Inclusion Criteria (Study Eye)

• clinical diagnosis of achromatopsia
• ≥ 18 years of age
• confirmed mutation in CNGA3
• BCVA ≥ 20/400
• a minimal outer nuclear layer thickness of 10µm at 3° eccentricity in the study eye (normal = 38±6µm)
• ability to understand and willingness to consent to study protocol
• no infection with Human Immunodeficiency Virus (HIV)
• negative pregnancy test in women with childbearing potential (a woman who is two years post-menopausal or surgically sterile is not considered to be of childbearing potential)

Exclusion Criteria

• additional interfering eye conditions (e.g. uveitis, advanced cataract) in the study eye
• systemic conditions (e.g. coronary heart disease, autoimmune disorders) which may affect study participation or outcome measures
• current or recent participation in other study/or administration of biologic agent within the last three months
• recent (6 months) ocular surgery, intravitreal or subretinal implantation of a medical device
• known sensitivity to any compound used in the study
• contraindications to systemic immunosuppression
• subject/partner of childbearing potential unwilling to use adequate contraception for four months
• nursing or pregnant women
• any other cause that, in the investigator's opinion, renders potential subjects not suitable for the study
• mutations in another achromatopsia gene
• contraindications in view of the planned surgery (e.g. anaemia Hb<8g/dl, severe coagulopathy, severe blood pressure fluctuations)
• ocular opacity and mature cataract
• history of ocular malignancies
• disorders of the internal retina (e.g. retinal detachment in the patients history)
• glaucoma defined as damage of the optic nerve
• vascular retinal occlusion
• diabetic patients suffering from retinopathy and/or macula edema
• patients treated with oral corticoids within 14 days prior inclusion
• systemic illness or medically significant abnormal laboratory values in blood analysis including renal and hepatic functions at inclusion
• absence of vision on the other contralateral eye

Patient Number: Nine patients will be assigned to three cohorts of three patients respectively.

Treatment:

Each cohort will receive a different, increasing dosage of viral vector genome particles. Three cohorts of patients are planned with low, medium and high dose administration levels up to 1x10e11 of rAAV8 incorporating the therapeutic expression cassette.

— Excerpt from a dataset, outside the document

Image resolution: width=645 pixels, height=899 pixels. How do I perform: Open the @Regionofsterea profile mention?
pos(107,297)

After standard three-port 23G pars plana vitrectomy, balanced salt solution will be used to induce a localized primary retinal detachment in a controlled fashion. Vector solution will be applied using disposable 41G extendible subretinal injection needles within a standard 23G body to fit the port system. Administration will be unilateral (worse eye) in each patient.

Primary Endpoint: Safety as the primary endpoint will be assessed by clinical examination of ocular inflammation (slit lamp, fundus biomicroscopy, angiography, perimetry or electrophysiology). Systemic safety will be assessed by vital signs, routine clinical chemistry testing (including C reactive proteine, ESR) and full/differential blood counts. Immunopathology essays will include specific enzyme-linked immunosorbent assays for humoral antibodies against rAAV8 capsid protein and/or CNGA3 gene product and specific enzyme-linked immunosorbent spot assays to monitor cellular immune reactivity against rAAV8 capsid protein and/or CNGA3 gene product. Biodistribution will be monitored by polymerase chain reaction studies on rAAV8 genome in blood, urine, saliva and lachrymal fluid.

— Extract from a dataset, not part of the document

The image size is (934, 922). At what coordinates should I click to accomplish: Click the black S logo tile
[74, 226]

Statistical Methods: Adverse Events and Serious Adverse Events will be documented using line listings and tabulations (MetraCad code will be applied). Descriptive analysis will include line charts for individual patients. Standard errors and means will also be displayed using line charts. This will be done for the raw measurements and for the difference between treated and untreated control eye within each patient.

Descriptive parameters will be given for the full cohort (n=9) but not for the sub-cohorts (n=3). Additionally correlation analysis will be performed in a purely descriptive manner for the comparison of subjective and objective measurements. For each subject and measurement, the delta of the value for the interventional eye minus the mean of control eye values over time will be determined. In scatter plots for pairs of variables (measurements pooled over subjects) the association between these deltas will be displayed.

Time Schedule: Start of trial November 2015, end of recruitment November 2016, end of trial November 2017, duration of trial per patient: one year with four years of follow-up.